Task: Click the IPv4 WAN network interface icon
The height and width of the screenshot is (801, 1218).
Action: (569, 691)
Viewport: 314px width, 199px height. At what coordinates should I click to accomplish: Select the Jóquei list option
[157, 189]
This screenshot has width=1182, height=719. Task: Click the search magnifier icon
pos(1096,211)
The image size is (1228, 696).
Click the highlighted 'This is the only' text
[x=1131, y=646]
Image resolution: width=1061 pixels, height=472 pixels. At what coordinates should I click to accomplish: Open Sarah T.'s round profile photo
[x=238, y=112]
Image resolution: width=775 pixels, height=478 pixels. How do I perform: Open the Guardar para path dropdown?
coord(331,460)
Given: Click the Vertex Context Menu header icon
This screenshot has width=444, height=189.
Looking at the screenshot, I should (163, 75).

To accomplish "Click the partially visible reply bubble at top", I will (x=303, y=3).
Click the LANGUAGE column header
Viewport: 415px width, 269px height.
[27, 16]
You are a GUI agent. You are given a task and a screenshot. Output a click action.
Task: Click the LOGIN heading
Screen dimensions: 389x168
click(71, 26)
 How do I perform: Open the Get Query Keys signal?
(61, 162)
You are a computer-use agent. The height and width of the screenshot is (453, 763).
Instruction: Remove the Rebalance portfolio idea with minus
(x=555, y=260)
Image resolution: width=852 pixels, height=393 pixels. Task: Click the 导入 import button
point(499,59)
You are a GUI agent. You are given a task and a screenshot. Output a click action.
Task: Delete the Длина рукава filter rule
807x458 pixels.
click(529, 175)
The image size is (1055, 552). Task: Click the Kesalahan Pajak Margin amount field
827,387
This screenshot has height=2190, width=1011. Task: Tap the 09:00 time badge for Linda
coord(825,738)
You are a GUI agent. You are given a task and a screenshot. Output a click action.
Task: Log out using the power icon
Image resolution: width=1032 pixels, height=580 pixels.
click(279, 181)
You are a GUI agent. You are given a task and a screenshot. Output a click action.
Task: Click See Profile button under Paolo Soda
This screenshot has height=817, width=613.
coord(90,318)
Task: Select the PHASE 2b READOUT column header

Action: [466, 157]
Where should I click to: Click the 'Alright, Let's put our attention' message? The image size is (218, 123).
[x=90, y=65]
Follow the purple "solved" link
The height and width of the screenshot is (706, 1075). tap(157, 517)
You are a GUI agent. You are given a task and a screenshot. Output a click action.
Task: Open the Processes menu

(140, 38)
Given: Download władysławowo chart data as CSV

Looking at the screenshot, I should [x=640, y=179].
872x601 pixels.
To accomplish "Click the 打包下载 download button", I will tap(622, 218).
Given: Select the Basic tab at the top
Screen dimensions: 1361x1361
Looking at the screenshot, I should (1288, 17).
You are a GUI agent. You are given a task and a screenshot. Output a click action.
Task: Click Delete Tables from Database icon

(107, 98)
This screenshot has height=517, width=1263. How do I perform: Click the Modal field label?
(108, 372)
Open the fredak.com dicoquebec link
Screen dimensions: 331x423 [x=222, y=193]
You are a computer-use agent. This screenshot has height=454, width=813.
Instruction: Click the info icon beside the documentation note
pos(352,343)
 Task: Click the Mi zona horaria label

★ ★ ★ ★

Look through the data and gather every line with the string "computer" in it.

Reply
You are a computer-use agent. The height and width of the screenshot is (453, 763).
You are a computer-use agent. This screenshot has height=454, width=813.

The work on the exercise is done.